━━━━━ Document excerpt ━━━━━
How Charlotte’s Richest and Most Powerful Roll

And how the connections they make might lead to making a difference
PHOTOGRAPHS BY LOGAN CYRUS
Geoff Deller is comfortable behind the wheel of a McLaren.

A CELEBRITY CHEF, an event planner, a professional football player, a former CIO, and two car dealership owners named Ryan walk into an airplane hangar. 

Private jets are staged the same way cars are in a showroom, with the floor buffed to a mirror-like sheen so that each plane appears to have an identical mate below it. In front of the planes is a row of supercars, from Ferrari to Rolls Royce, in matte black and bright orange, lined up like a sushi appetizer. It all looks and feels as if this is a Bond movie, but it’s actually happening on this Friday in April not far from Charlotte Douglas International Airport. 

Twenty-seven men and women listen in on a conversation about a craft beer delivery service, and which beers are right for which person. The attendees are invited to sample the offerings, most of them IPAs, and to mingle. Some opt to take photos inside the cars, while others get a private showing of the jets. 

Almost all of the people here, whether they’re in suits with matching pocket squares, dresses, sweaters, or fleece pullovers, have the same wide-eyed expression. This is the life some of them have already, and this is the life others in the room are still aspiring to—but, yes, it’s still jarring to hear someone say, “That’s actually pretty affordable” when presented with the option to rent a private plane to Las Vegas for five figures.

It’s lavish and a little surreal. But it’s part of Charlotte. And at the center of it all is a sharply dressed Brit who moved to the city from Atlanta in February 2015. 

Geoff Deller, a financial advisor with Janney Montgomery Scott, calls them luxury experiences. Since the inaugural gathering he organized in fall 2015, he’s arranged meetings everywhere from yacht clubs to exotic car dealerships. He’s organized airplane tours, sailing excursions on Lake Norman, and rides in Ferraris and Lamborghinis. He’s also provided wine and cheese pairings from a master sommelier and culinary demonstrations.
━━━━━
• _What you need to do_:
1. Answer these questions from the article on Charlotte's luxury gatherings:
(a) From which city did Geoff Deller move to Charlotte, and in what month and year?
(b) How many men and women listen to the conversation about a craft beer delivery service?
(c) On what lake has Deller organized sailing excursions?
2. Summarize the article on Charlotte's luxury gatherings in two sentences.
The items after this point are separate material and have no connection to the article on Charlotte's luxury gatherings.
━━━━━ Material provided ━━━━━
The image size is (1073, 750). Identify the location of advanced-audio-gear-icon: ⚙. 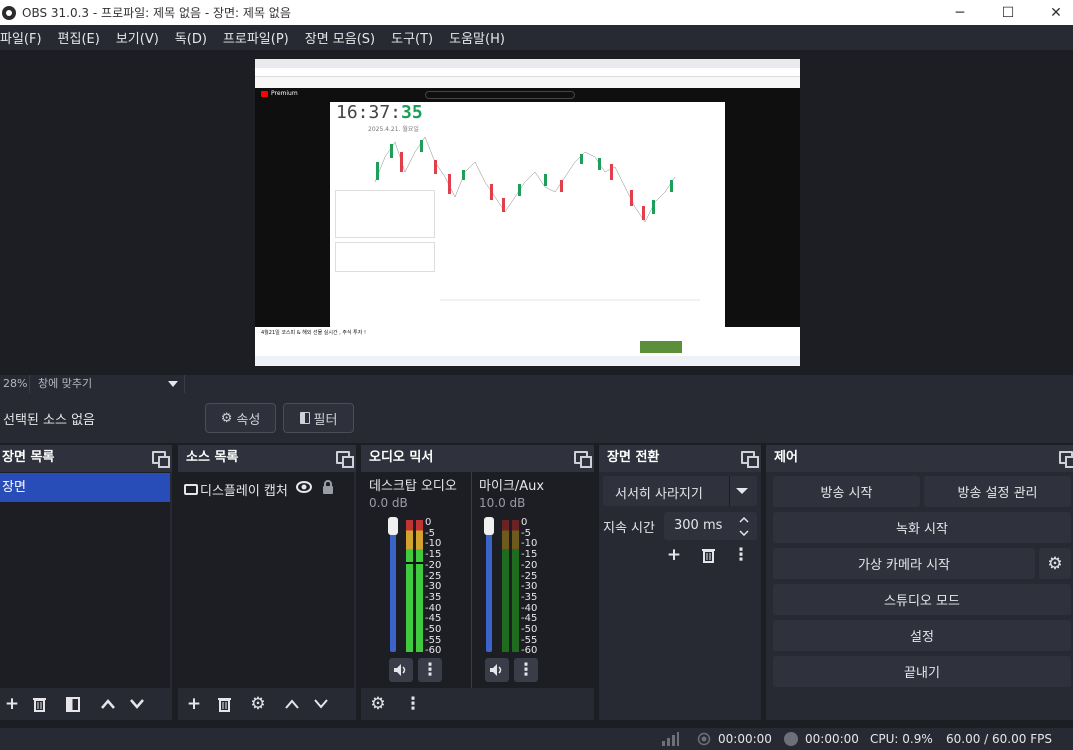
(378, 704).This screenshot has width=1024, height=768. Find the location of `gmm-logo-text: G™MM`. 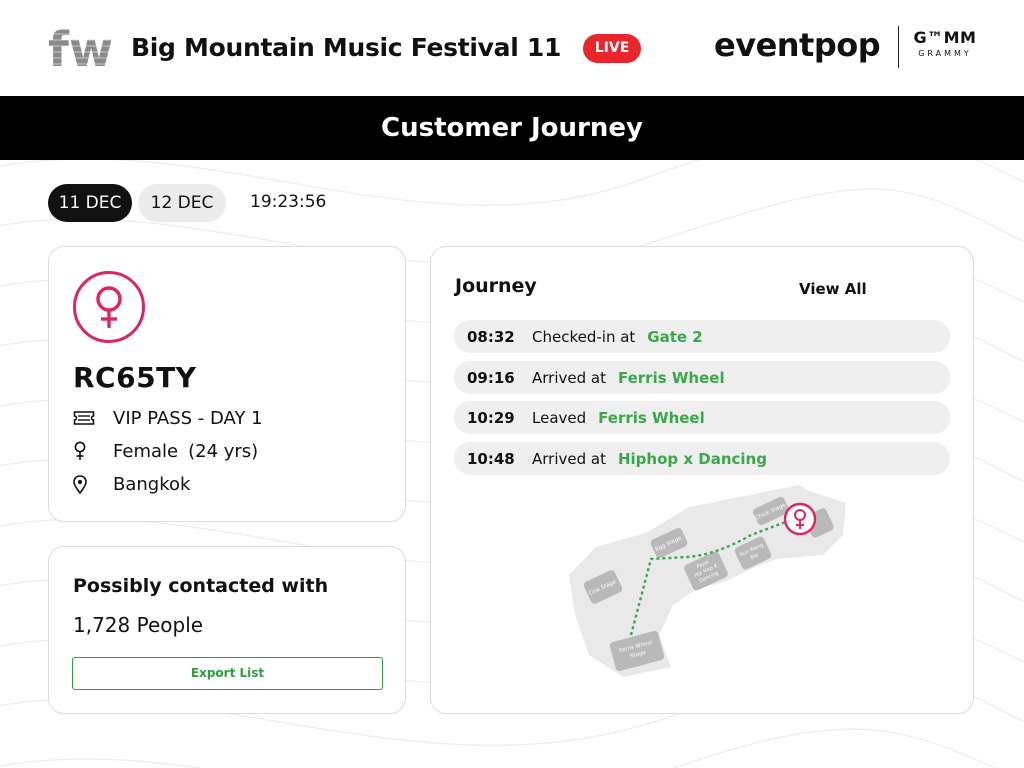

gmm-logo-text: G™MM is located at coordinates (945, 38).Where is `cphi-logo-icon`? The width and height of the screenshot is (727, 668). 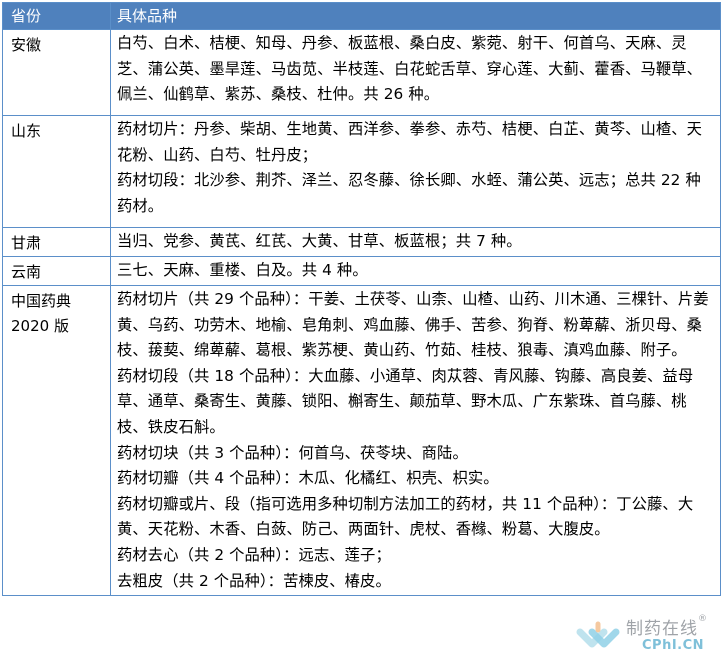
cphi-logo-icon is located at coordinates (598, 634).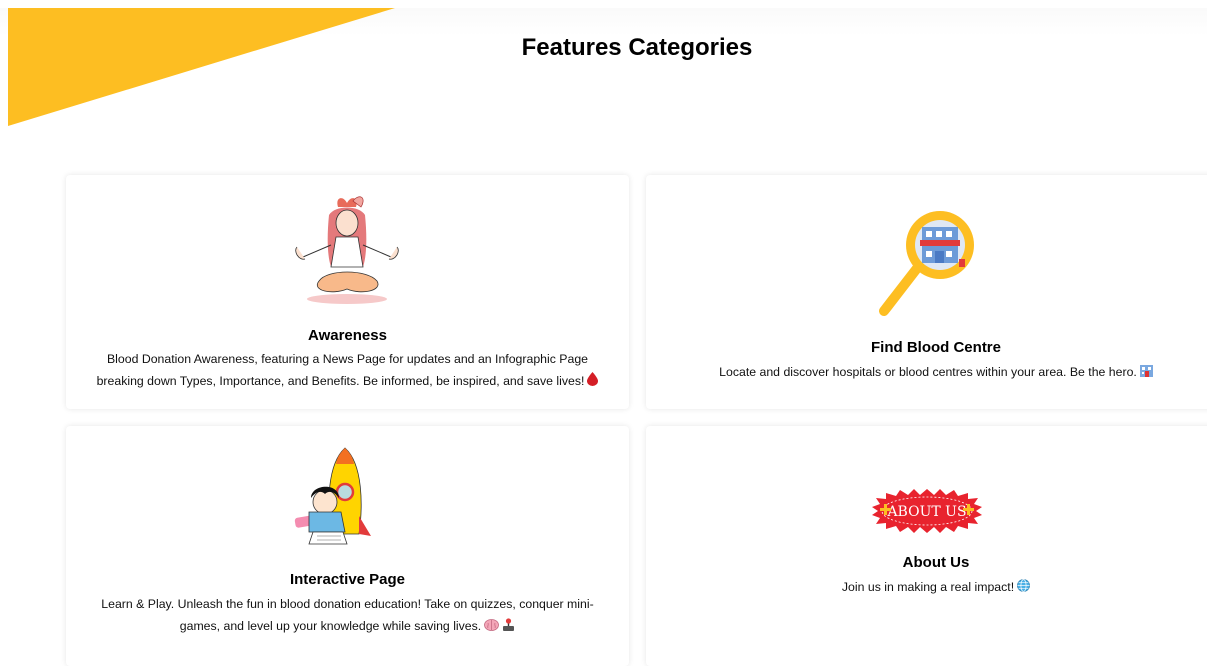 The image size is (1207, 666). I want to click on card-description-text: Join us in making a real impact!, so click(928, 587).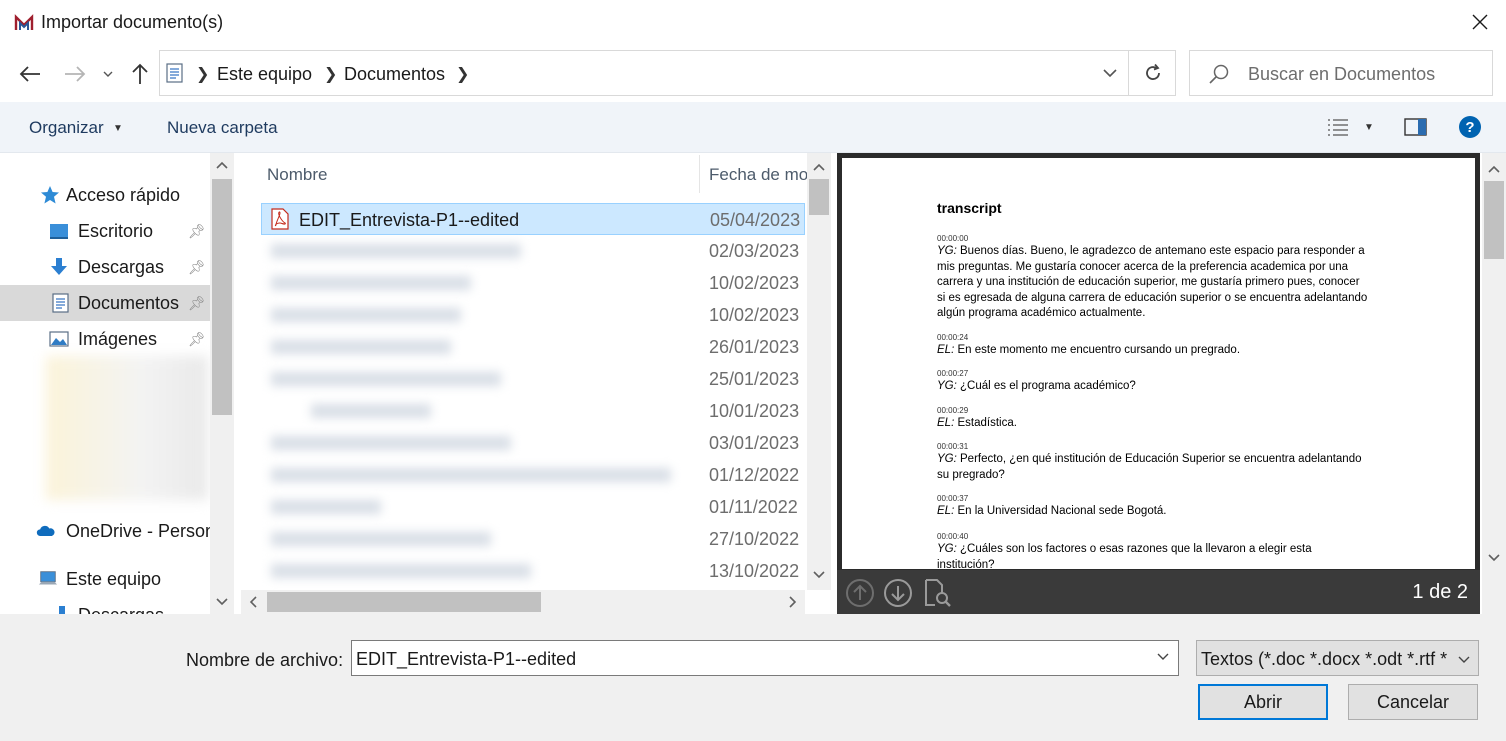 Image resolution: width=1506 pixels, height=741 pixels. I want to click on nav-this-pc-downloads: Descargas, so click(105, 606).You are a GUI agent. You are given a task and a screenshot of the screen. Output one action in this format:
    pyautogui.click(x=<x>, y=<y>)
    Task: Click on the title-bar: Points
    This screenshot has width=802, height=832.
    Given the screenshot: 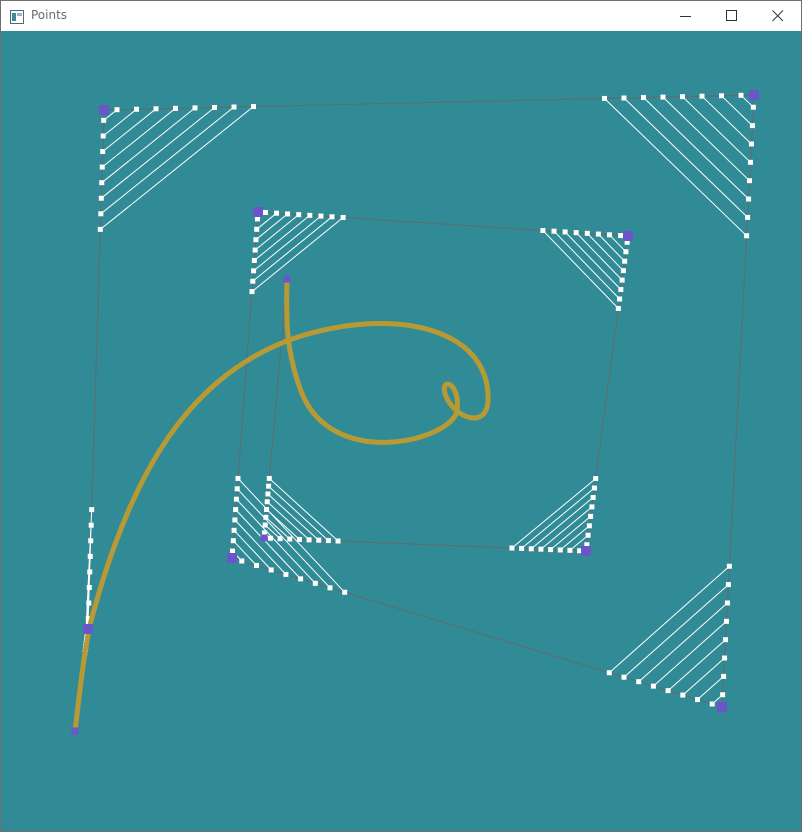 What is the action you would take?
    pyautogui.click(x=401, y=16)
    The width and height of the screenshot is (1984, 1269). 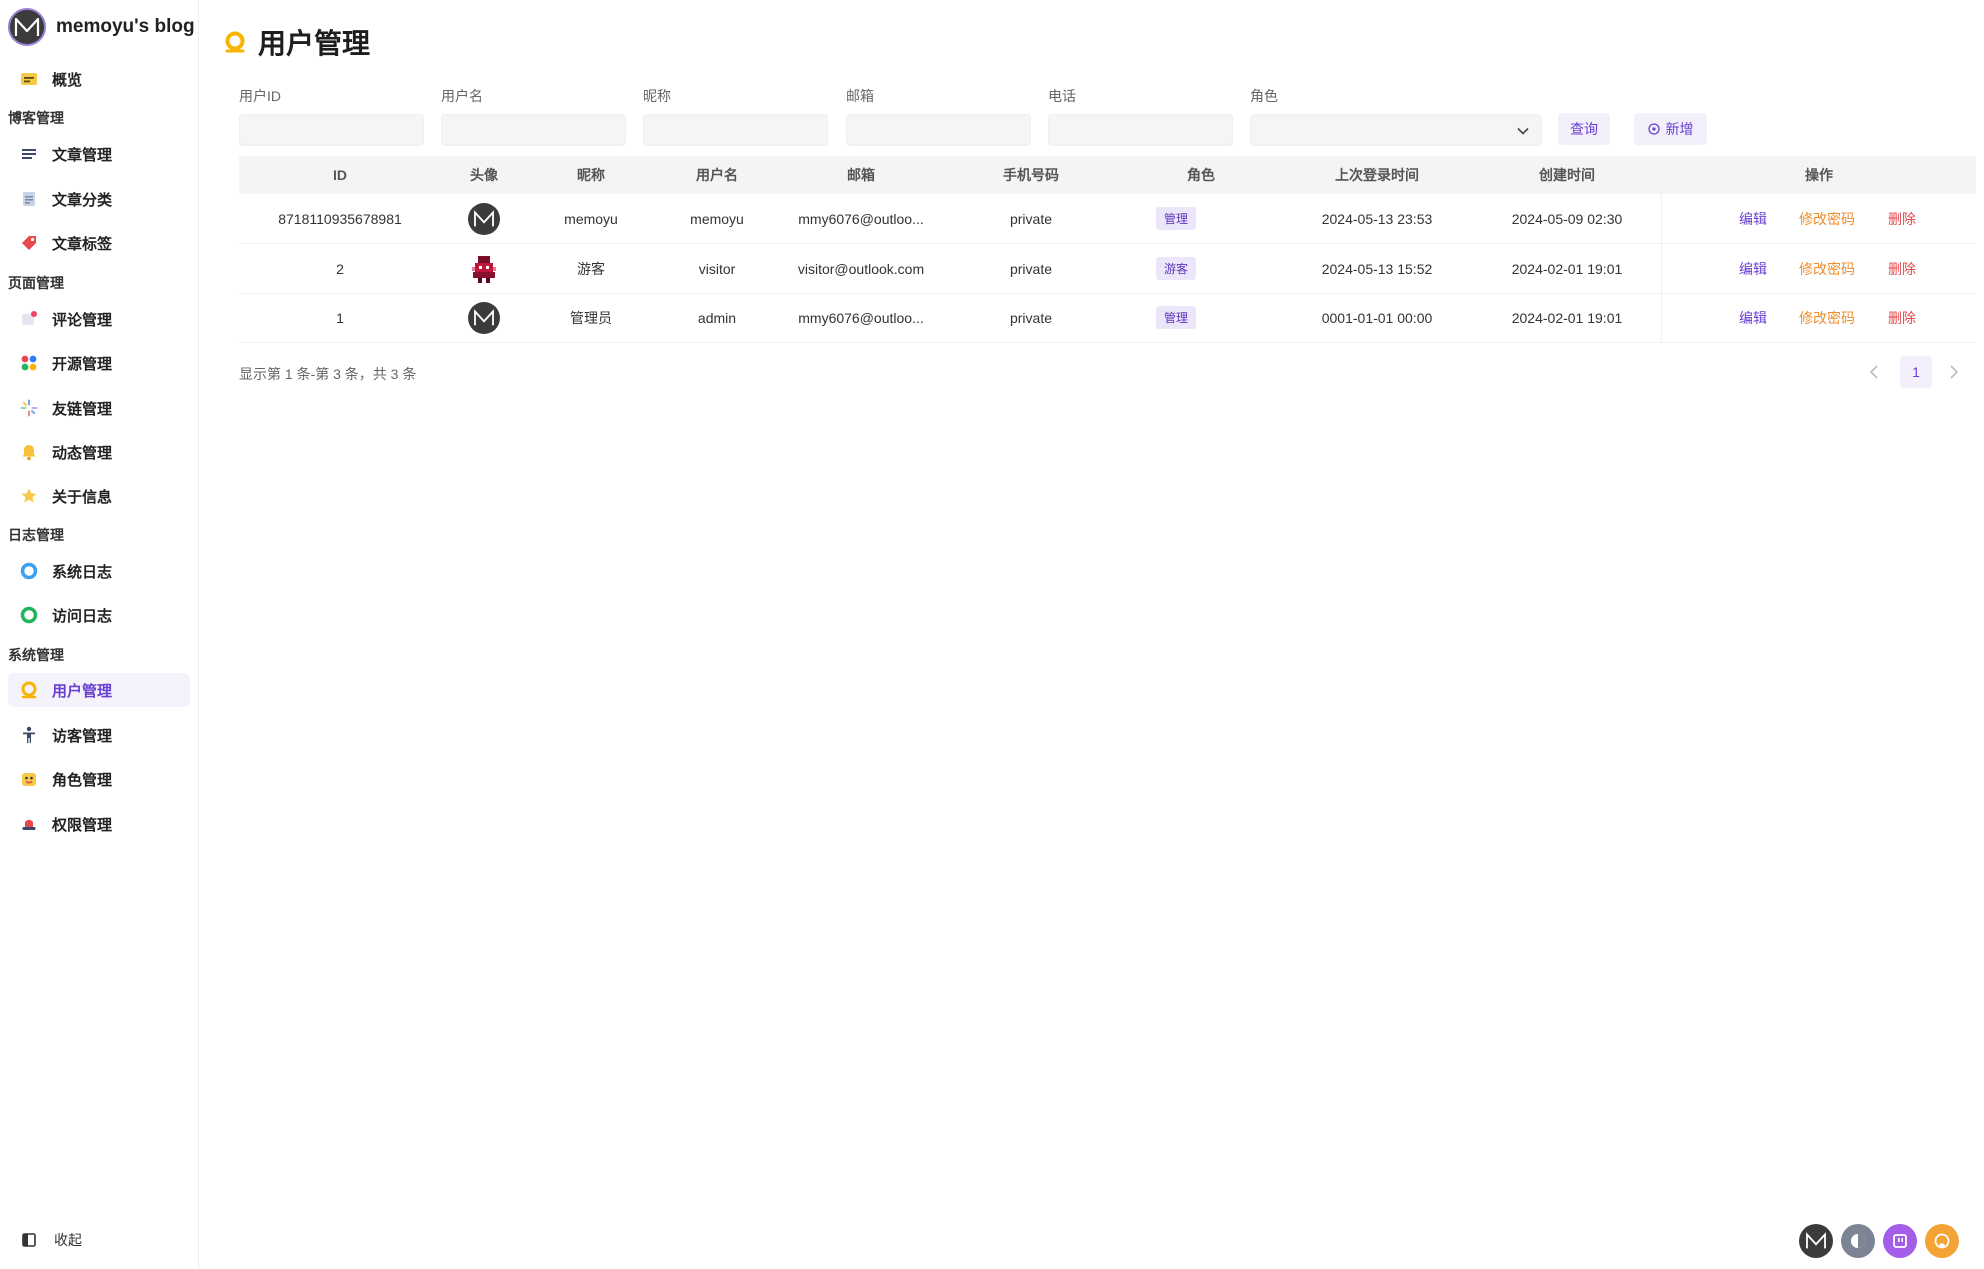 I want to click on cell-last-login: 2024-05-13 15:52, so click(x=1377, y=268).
━━━━━
• _Solved tasks_:
1.
(a) Atlanta, in February 2015.
(b) Twenty-seven.
(c) Lake Norman.

2. On a Friday in April, twenty-seven people gather in an airplane hangar near Charlotte Douglas International Airport to sample craft beer, sit in supercars, and tour private jets. The event is one of the luxury experiences organized by Geoff Deller, a financial advisor with Janney Montgomery Scott, who since fall 2015 has arranged gatherings ranging from yacht club meetings and exotic car rides to sailing excursions, wine and cheese pairings, and culinary demonstrations.